The unnecessary confrontation over Ukraine has not only restored the Cold War between the West and Russia, but has done so in an exceedingly dangerous form. The epicenter is no longer in Berlin; it’s on Russia’s borders—with official rhetoric and military gestures on both sides approaching something like the Cuban missile crisis of 1962.
The urgent issue today is to stop the drift toward hot war. Yes, Vladimir Putin’s annexation of Crimea trespasses on international law, though it is difficult to bear US officials’ invocation of a principle that Washington itself has often violated (see, most recently, Kosovo and Iraq, the latter now marking the eleventh anniversary of an illegal US invasion and occupation). Financial and visa sanctions, while inflicting a cost on Russia, will not deter Moscow. As Putin argued in his March 18 speech before the Russian Federal Assembly, Russia feels “cornered” and has been repeatedly “deceived” by the West—particularly Washington—since the Soviet Union broke apart more than two decades ago, especially in light of the expansion of NATO to its borders.

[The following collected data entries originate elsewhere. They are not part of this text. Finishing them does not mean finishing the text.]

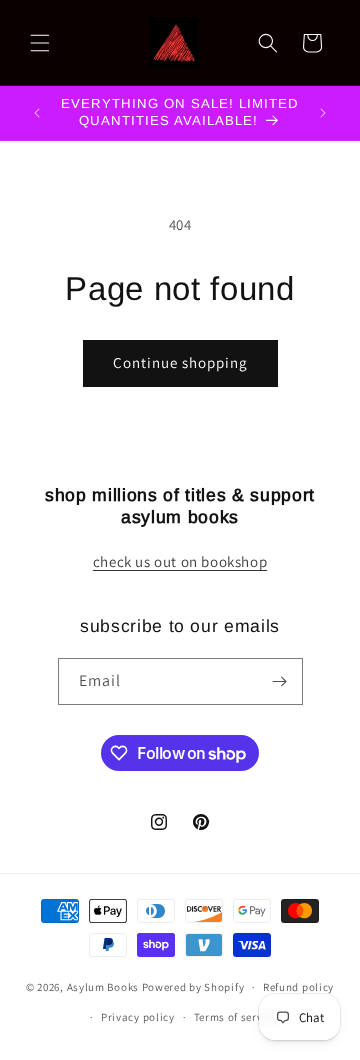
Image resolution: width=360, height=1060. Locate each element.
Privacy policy (138, 1017)
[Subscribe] (280, 681)
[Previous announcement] (37, 113)
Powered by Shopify (193, 987)
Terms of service (236, 1017)
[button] (40, 43)
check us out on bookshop (180, 561)
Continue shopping (180, 362)
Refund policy (298, 987)
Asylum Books (103, 987)
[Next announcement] (323, 113)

The only way out, the only possible return to stability and cooperation in East-West relations, is through diplomacy and negotiations. For this to happen, Washington and Moscow must recognize that the other side has legitimate grievances and interests. Certainly this must be acknowledged in Washington, where such admissions are hardly ever made.
Instead, Senator John McCain, his Democratic colleague Dick Durbin and an assemblage of politicians from both parties are recklessly stoking the flames of folly. They’ve demanded that the United States arm the new government in Kiev, with McCain calling for installation of missile-defense systems in Poland and the Czech Republic. Such bellicosity appeases the hawks at home but enrages the war party in Moscow, which is urging the Russian president to resist caving in to the West.

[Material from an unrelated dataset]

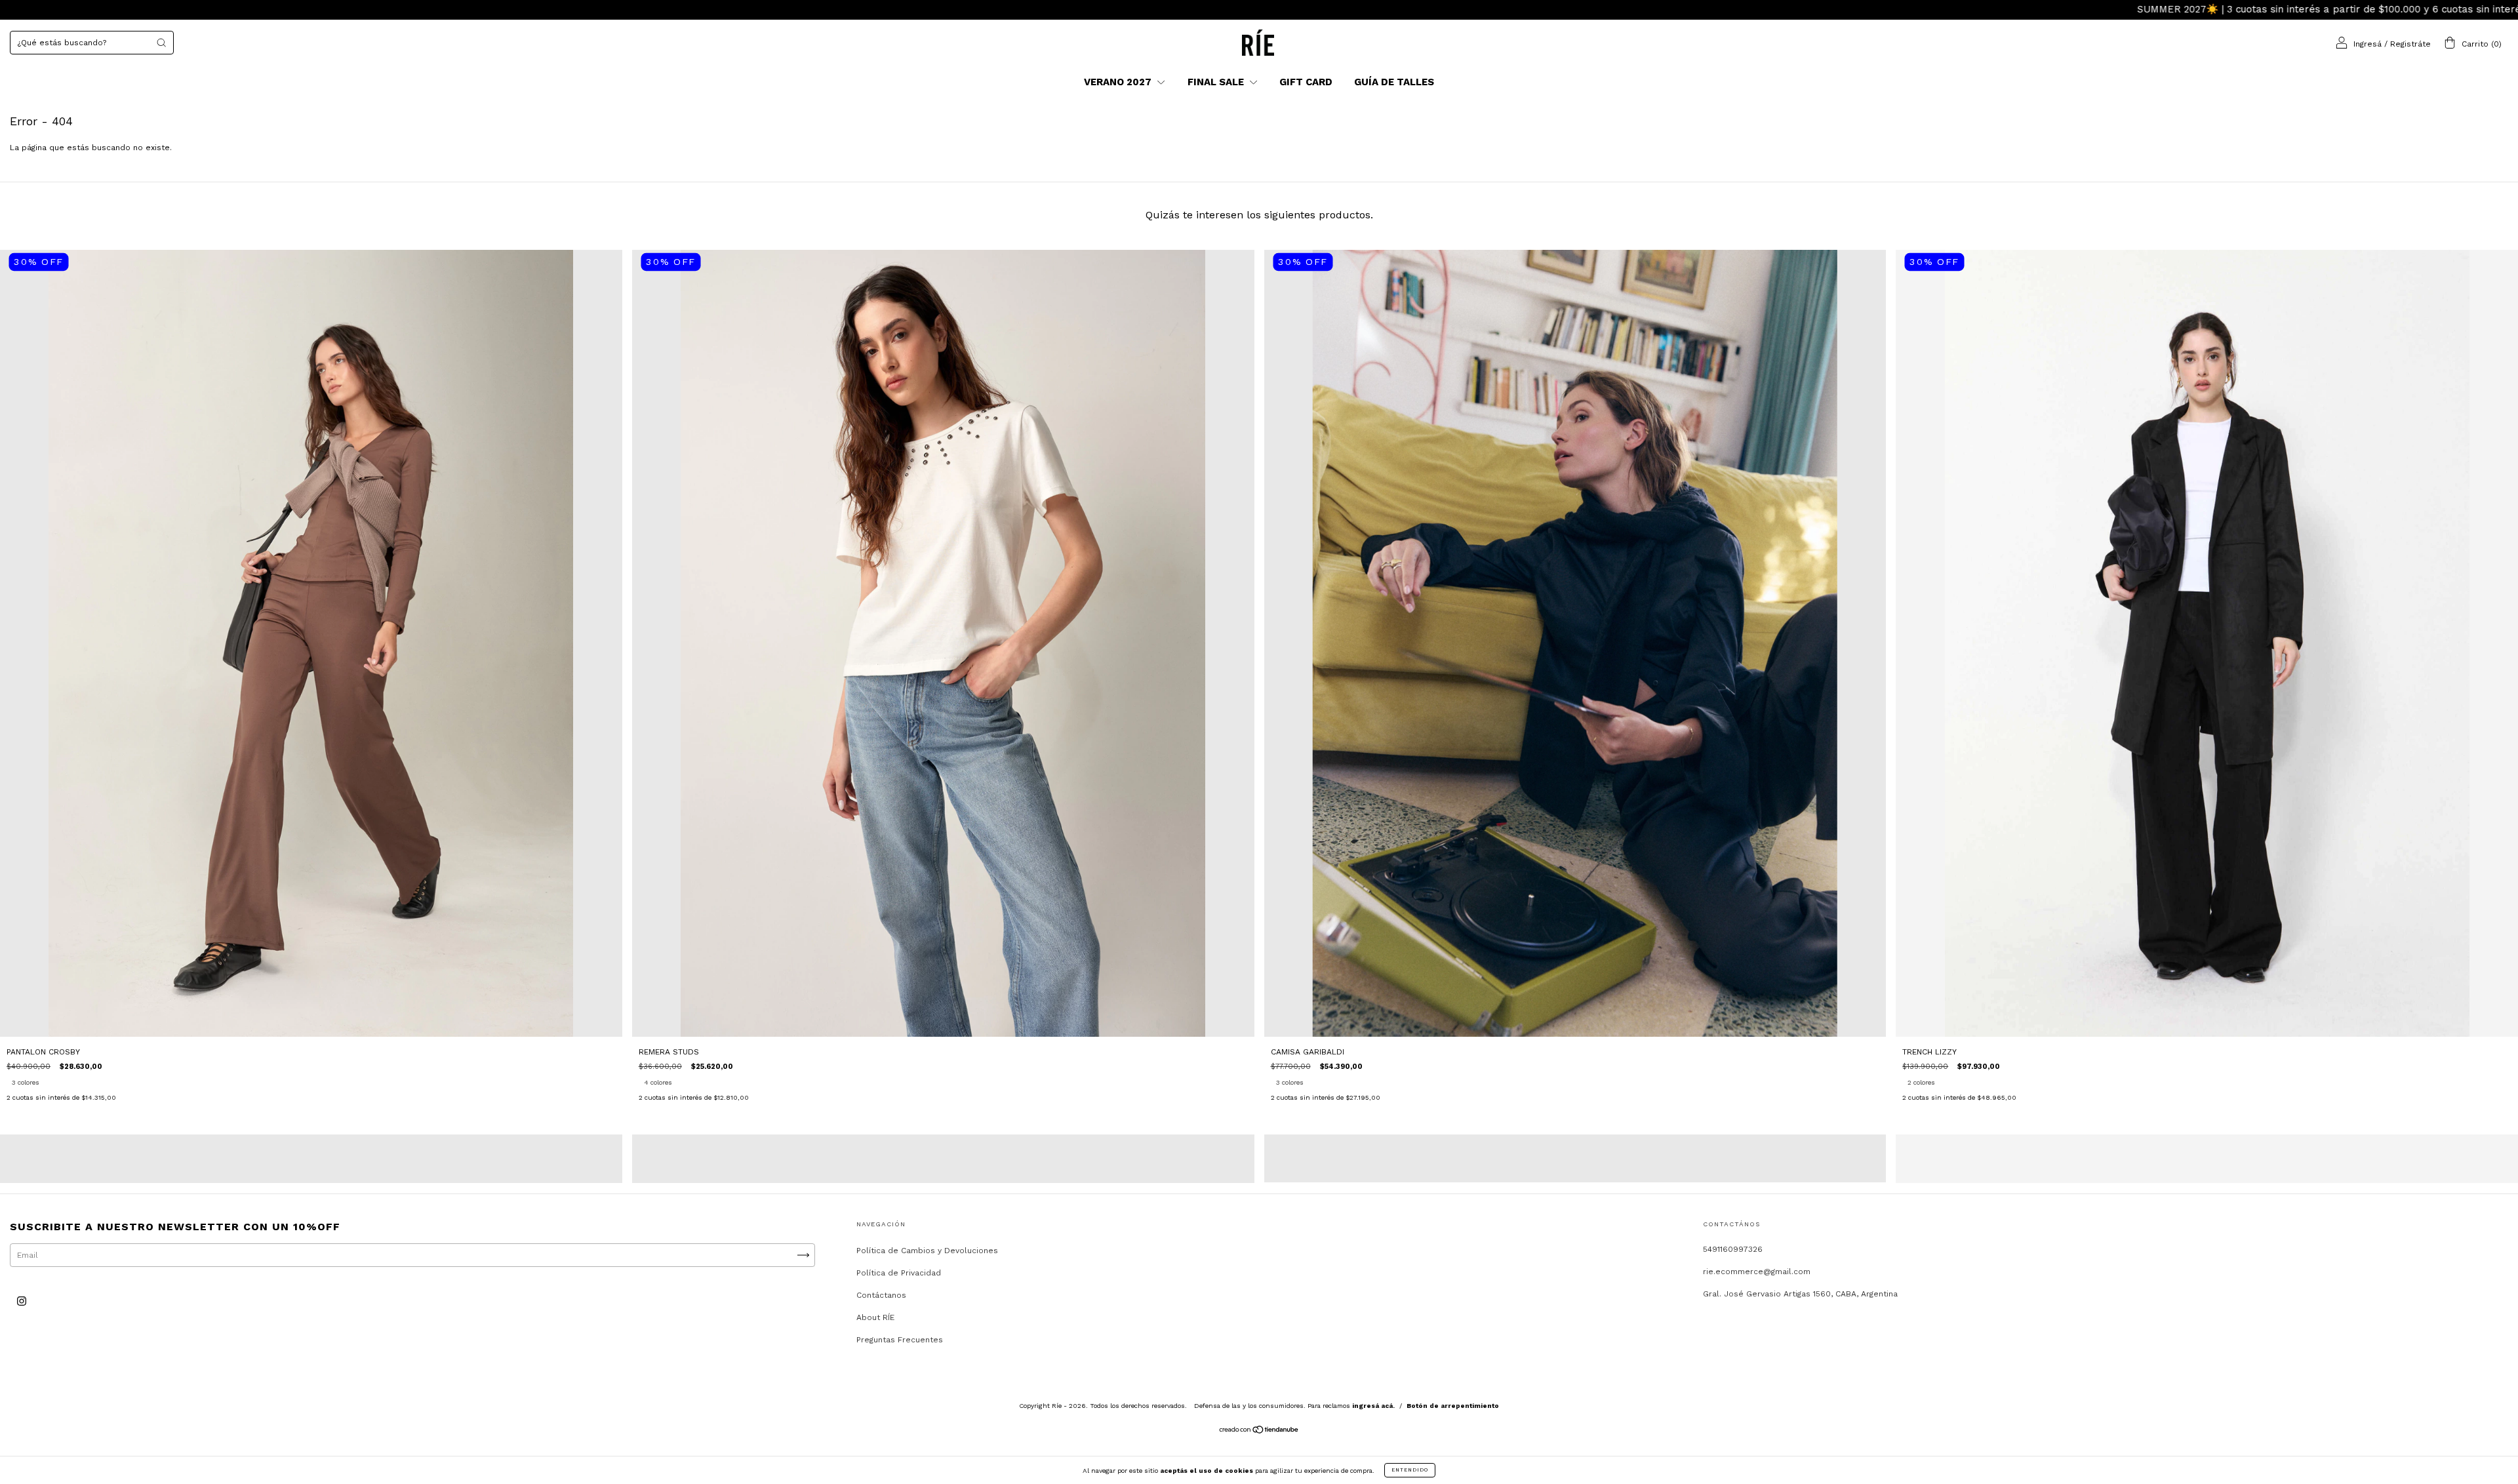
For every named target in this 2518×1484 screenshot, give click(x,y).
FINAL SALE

Amid hysterical talk from frustrated Cold Warriors like McCain, Helmut Kohl, the father of the reunified Germany, admitted that there have been “great omissions” in European Union policy toward Ukraine. He noted a “lack of sensitivity” in the EU’s relations with Putin and Russia, warning against a reckless call to arms.
In such a charged environment, it’s all the more important to pay close attention to diplomatic initiatives, even if they come from the Kremlin. While it may not be an ideal solution, there is merit in the Russian foreign ministry’s “road map” calling for establishing an international support group—with the EU, United States and Russia as members—to help Ukraine stabilize itself. Among other crucial points, the proposal calls for a Ukrainian national assembly to draft a constitution that would create a new federal system in which regions would have a reasonable degree of autonomy, confirm Russian as a second official language and, critically, uphold Ukraine’s military and political nonalignment—that is, maintain Ukraine’s geopolitical independence from Russia as well as the West, which will require an end to NATO expansion.

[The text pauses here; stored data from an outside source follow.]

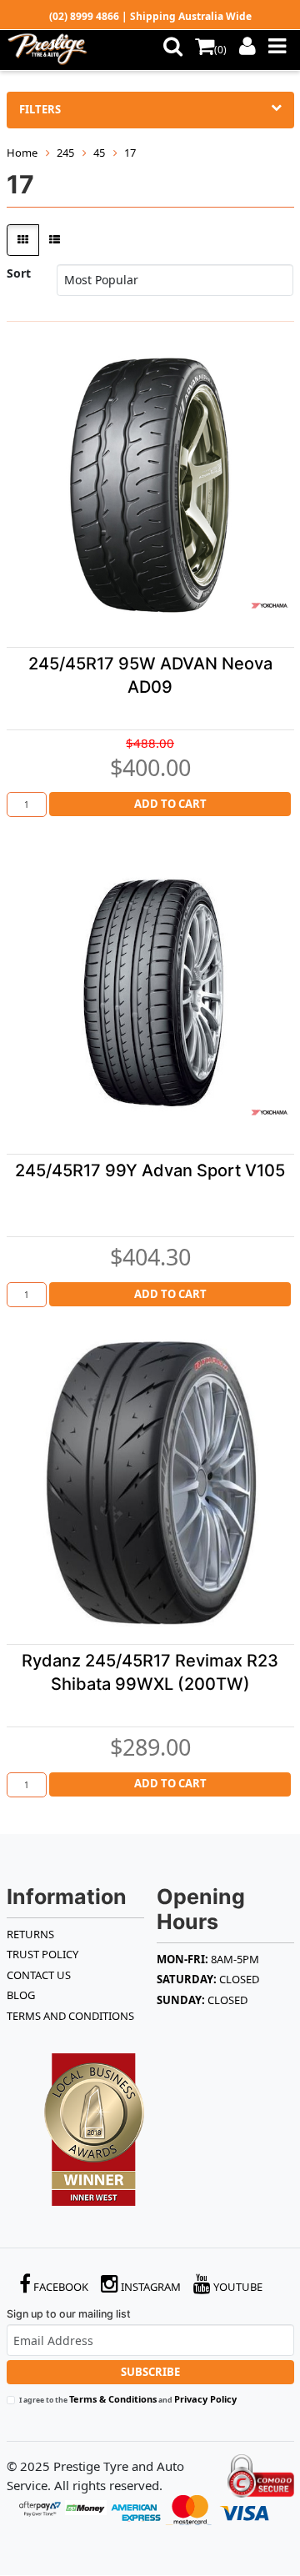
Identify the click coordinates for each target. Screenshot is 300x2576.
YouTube (236, 2286)
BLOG (21, 1994)
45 (99, 152)
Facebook (59, 2286)
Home (22, 152)
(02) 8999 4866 (84, 16)
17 (130, 152)
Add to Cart (170, 803)
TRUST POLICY (42, 1954)
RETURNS (30, 1934)
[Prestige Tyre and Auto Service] (52, 50)
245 (65, 152)
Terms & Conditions (113, 2399)
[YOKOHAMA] (269, 605)
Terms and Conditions (70, 2015)
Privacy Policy (205, 2399)
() (220, 50)
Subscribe (150, 2371)
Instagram (149, 2286)
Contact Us (39, 1974)
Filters (40, 109)
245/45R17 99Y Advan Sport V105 (150, 1170)
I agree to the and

A settlement is possible if all countries’ security interests are taken into account. This would mean that Ukraine would hold elections with participation and guaranteed protection for ethnic Russians; would have a nonaligned government (stripped of neofascists); would pledge never to join NATO; and would develop economic relations with Russia and the EU (unavoidable if Ukraine is to survive economically).
It is a good sign that the Kiev government appears ready to heed common sense. Acting Prime Minister Arseniy Yatsenyuk, who visited the White House, said on March 18—in comments designed to reassure Russia and Ukraine’s large population of ethnic Russians—that the country will not seek NATO membership and that decentralization of state power is a key plank of the interim government’s platform.
There is also good reason to think Putin—who emphasized that Russia has no designs on other regions of Ukraine—is ready to negotiate. A successful outcome could include Moscow’s recognition of a legitimate Kiev government; demobilization of troops; resumption of gas discounts as well as favorable trade relations to prevent Ukraine’s economic collapse; and perhaps even establishing a special relationship between Crimea, now annexed by Russia, and Ukraine (though, of course, without affecting Russia’s naval base at Sevastopol).
Even more is at stake in this profound crisis. Washington needs Russia’s cooperation in addressing global and regional issues such as the Syrian civil war, now in its third year; negotiations with Iran; exiting Afghanistan; the fight against Al Qaeda and other terrorists; relations with China; and managing North Korea.
We cannot afford a new Cold War. This crisis must not be framed as a US-Russia showdown or as a question of American “weakness” or “fecklessness.” Resolution will demand leadership on both sides. Obama and Putin must transcend their respective war parties and hardliners at home—as Ronald Reagan did, from 1985 to 1988, when he met Mikhail Gorbachev halfway—and provide real leadership so that a broad, pluralistic and democratic center in Ukraine emerges that is committed to establishing a new constitutional order: one that is capable of reconciling the interests and concerns of all parts of that country.